Scampia, casa popolare assegnata alla famiglia di un camorrista

Il questore De Iesu: “La questione va approfondita sotto ogni aspetto”. Il sindaco de Magistris: “Gli uffici comunali hanno applicato la normativa, ma se ci sono stati errori ci tuteleremo in tutte le sedi”

Napoli, 24 marzo – “Leggo che il Comune di Napoli dà le case ai camorristi. Questo è un titolo non corrispondente alla fotografia di quello che fa il Comune e l’Amministrazione comunale”. Lo ha affermato il sindaco di Napoli, Luigi de Magistris, riferendosi al caso di una casa popolare di Scampia che, secondo il quotidiano Il Mattino, sarebbe stata assegnata alla famiglia di un camorrista. Come riporta il quotidiano di via Chiatamone, la casa sarebbe stata assegnata alla famiglia di Davide Francescone, accusato di essere uno degli assassini di Antonio Landieri, vittima innocente della faida di Scampia. A tale riguardo Francescone è scato scarcerato dal riesame, ma resta in galera per altri reati. Pare che i funzionari dell’ufficio casa non abbiano voluto firmare l’atto di assegnazione dell’abitazione alla famiglia di Francescone, ma poi sia intervenuta l’Avvocatura comunale dando torto ai dipendenti, con l’assegnazione che sarebbe stata fatta dal dirigente di settore.

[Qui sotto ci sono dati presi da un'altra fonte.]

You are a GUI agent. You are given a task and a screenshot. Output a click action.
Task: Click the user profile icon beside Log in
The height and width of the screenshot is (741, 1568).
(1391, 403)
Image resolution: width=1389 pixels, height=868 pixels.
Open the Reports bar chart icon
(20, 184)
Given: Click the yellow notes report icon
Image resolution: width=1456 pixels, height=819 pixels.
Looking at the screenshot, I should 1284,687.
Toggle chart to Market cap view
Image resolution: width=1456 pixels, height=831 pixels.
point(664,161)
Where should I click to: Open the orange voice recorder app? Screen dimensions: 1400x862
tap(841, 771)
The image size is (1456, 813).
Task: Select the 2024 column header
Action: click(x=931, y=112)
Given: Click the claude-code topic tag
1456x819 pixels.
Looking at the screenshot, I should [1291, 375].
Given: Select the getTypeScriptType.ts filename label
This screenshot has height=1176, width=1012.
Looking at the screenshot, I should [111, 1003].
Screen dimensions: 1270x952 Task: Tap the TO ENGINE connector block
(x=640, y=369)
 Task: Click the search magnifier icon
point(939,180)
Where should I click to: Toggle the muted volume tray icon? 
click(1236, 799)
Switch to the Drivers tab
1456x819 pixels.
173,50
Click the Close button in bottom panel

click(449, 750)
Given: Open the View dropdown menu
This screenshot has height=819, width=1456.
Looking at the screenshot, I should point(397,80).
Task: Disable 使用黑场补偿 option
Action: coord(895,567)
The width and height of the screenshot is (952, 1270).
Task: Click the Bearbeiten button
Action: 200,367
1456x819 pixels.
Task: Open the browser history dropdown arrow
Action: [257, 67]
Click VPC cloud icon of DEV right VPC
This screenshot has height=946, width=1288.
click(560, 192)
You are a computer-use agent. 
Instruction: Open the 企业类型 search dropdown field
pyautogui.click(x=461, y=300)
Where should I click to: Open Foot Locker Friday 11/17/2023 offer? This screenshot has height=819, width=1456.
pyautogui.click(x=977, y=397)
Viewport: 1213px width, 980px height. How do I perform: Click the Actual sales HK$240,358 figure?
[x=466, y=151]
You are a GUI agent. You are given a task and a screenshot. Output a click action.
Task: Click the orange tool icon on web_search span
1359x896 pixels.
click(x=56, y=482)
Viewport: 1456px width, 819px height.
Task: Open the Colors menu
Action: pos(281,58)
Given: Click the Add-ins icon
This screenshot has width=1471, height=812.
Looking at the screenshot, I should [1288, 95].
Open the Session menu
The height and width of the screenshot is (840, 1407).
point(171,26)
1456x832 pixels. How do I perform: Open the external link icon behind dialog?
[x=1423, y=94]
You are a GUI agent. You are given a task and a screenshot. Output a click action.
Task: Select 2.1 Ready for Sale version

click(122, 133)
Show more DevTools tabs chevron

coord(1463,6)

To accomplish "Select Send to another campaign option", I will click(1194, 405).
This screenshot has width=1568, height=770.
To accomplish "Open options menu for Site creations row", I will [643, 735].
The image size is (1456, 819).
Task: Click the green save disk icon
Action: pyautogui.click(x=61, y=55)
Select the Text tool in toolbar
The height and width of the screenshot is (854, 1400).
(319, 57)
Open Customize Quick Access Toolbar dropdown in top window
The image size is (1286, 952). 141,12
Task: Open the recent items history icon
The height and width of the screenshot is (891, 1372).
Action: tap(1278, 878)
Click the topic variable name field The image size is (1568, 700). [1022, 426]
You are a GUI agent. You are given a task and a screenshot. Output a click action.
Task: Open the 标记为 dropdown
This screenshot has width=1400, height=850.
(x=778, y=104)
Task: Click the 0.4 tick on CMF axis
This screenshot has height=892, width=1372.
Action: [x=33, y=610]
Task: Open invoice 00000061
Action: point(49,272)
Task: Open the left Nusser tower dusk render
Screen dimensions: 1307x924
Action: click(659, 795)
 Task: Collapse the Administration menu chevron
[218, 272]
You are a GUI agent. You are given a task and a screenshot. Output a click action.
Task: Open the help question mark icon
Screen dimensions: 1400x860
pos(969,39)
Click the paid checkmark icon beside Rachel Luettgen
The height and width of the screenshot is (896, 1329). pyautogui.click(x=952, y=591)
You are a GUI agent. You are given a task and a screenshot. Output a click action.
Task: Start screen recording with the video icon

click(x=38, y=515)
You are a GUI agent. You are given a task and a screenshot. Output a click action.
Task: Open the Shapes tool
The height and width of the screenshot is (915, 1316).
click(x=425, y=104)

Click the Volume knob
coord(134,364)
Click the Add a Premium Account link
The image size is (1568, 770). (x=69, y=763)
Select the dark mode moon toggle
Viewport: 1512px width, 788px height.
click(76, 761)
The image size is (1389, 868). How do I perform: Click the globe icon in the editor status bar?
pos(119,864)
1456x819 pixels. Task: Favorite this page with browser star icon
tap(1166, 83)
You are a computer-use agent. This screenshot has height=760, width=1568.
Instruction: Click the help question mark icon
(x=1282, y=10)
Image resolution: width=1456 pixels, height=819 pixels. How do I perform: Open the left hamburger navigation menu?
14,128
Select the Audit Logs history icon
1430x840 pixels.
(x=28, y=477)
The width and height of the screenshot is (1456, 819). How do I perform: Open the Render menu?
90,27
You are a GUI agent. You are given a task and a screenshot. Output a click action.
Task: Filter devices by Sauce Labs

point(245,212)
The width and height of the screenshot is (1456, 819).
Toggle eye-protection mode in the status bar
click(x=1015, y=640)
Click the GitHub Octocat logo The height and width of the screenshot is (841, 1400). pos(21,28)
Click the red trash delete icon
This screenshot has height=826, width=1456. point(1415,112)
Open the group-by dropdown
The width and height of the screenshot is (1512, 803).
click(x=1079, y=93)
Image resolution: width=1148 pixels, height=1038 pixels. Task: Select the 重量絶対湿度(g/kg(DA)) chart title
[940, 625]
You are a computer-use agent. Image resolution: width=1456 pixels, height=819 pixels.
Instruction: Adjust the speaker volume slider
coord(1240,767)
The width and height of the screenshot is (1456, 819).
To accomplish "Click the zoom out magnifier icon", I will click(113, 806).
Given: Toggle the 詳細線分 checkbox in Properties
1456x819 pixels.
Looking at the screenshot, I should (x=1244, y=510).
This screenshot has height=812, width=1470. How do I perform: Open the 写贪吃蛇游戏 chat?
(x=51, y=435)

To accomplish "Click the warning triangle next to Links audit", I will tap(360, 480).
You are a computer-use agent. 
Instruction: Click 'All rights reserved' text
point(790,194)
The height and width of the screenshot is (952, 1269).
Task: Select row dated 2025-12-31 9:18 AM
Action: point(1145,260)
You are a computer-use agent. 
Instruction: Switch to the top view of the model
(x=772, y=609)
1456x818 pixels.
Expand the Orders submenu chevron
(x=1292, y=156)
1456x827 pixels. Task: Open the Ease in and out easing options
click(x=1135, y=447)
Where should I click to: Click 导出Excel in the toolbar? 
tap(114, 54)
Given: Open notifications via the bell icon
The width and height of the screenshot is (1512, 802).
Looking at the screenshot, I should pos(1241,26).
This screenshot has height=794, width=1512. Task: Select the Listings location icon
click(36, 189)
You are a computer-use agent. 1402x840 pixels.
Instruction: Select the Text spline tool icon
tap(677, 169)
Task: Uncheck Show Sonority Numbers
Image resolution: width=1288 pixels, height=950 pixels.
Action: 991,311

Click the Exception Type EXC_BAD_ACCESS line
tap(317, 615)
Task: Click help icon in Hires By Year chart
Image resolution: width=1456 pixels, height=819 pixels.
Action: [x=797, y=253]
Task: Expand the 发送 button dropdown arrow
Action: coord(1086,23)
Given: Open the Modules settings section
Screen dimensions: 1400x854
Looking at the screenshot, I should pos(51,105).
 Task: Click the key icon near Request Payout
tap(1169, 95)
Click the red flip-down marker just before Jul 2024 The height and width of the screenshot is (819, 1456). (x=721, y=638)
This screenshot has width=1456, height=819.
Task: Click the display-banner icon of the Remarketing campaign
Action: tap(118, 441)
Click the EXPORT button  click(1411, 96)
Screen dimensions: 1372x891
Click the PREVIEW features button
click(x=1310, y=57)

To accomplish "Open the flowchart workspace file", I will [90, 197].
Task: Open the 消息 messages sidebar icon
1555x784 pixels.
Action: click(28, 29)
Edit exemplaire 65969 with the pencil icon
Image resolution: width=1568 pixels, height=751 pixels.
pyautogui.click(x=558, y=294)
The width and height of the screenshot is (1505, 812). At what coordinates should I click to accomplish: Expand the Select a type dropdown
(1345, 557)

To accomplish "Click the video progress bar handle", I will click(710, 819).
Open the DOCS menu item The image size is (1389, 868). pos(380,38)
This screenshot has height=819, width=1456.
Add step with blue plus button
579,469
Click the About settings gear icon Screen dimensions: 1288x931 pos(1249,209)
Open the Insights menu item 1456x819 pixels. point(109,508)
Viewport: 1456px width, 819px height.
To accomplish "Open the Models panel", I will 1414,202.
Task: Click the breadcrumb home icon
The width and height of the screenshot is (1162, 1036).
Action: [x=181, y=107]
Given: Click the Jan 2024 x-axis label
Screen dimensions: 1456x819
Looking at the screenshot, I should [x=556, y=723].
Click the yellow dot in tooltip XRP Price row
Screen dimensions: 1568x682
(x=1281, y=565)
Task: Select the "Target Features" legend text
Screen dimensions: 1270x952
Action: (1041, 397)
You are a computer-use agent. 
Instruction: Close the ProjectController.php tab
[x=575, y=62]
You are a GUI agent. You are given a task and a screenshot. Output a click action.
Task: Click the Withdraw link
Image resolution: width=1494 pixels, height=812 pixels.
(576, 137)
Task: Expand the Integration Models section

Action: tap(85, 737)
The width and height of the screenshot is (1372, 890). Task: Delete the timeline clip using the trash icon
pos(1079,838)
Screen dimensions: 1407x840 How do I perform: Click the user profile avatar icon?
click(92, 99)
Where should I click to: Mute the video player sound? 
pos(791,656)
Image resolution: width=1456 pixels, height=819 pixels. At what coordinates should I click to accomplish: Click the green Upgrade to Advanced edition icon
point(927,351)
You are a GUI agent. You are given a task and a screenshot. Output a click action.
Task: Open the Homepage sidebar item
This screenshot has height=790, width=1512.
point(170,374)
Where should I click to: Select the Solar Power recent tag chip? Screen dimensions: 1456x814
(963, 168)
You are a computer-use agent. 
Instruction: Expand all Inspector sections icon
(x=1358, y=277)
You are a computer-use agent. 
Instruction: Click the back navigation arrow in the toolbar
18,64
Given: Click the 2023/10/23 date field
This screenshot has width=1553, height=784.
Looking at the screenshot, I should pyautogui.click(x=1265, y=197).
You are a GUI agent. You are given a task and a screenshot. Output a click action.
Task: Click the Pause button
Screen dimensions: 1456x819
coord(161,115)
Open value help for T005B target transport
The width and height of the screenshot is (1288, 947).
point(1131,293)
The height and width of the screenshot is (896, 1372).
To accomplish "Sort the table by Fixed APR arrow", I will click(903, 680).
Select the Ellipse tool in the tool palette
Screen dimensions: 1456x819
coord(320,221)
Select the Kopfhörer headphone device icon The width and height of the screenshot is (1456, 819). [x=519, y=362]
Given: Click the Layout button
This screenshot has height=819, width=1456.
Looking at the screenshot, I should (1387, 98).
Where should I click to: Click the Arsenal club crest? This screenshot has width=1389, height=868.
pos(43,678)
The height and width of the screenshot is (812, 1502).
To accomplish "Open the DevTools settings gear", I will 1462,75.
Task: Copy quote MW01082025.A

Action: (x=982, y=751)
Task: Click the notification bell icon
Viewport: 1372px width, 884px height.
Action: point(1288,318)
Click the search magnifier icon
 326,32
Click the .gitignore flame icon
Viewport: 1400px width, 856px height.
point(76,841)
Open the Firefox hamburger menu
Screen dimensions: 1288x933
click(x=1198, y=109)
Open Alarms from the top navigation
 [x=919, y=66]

Il sindaco ha sottolineato come a Scampia siano stati assegnati “188 alloggi per circa mille persone” e ha aggiunto, “che io sappia gli uffici sono composte da persone attente, sempre in stretto contatto con l’Avvocatura comunale, e hanno applicato la normativa”. “Se poi – ha proseguito – dovesse venire fuori che la normativa regionale presenti delle lacune, allora è l’occasione per intervenire. Se invece si dovesse scoprire che ci sono stati uno o due errori, ma al momento non risulta, voglio dire che ‘noi siamo una casa di vetro’. Verificheremo – ha concluso – se ci sono stati errori e ci tuteleremo in ogni sede contro chi danneggia l’immagine della nostra città”.

Sulla vicenda è intervenuto anche il questore di Napoli, Antonio De Iesu, per il quale la questione “va approfondita sotto ogni aspetto”. De Iesu, parlando con i cronisti a margine di un incontro per spiegare i dettagli un’operazione di polizia condotta dai Falchi contro il clan Vastarella, ha ricordato come “sicuramente a a Napoli ci sia un problema di occupazioni abusive che vengono gestite da organizzazioni criminali”. Anche su questo “la parola spetta alle indagini e sull’assegnazione a esponenti della criminalità organizzata dobbiamo attendere i provvedimenti”. “È chiaro che, se c’è stata un’assegnazione che non ha rispettato i criteri ed è stata assegnata una casa a chi non ha titolo, questo – ha concluso il questore – può avere risvolti di carattere penale”.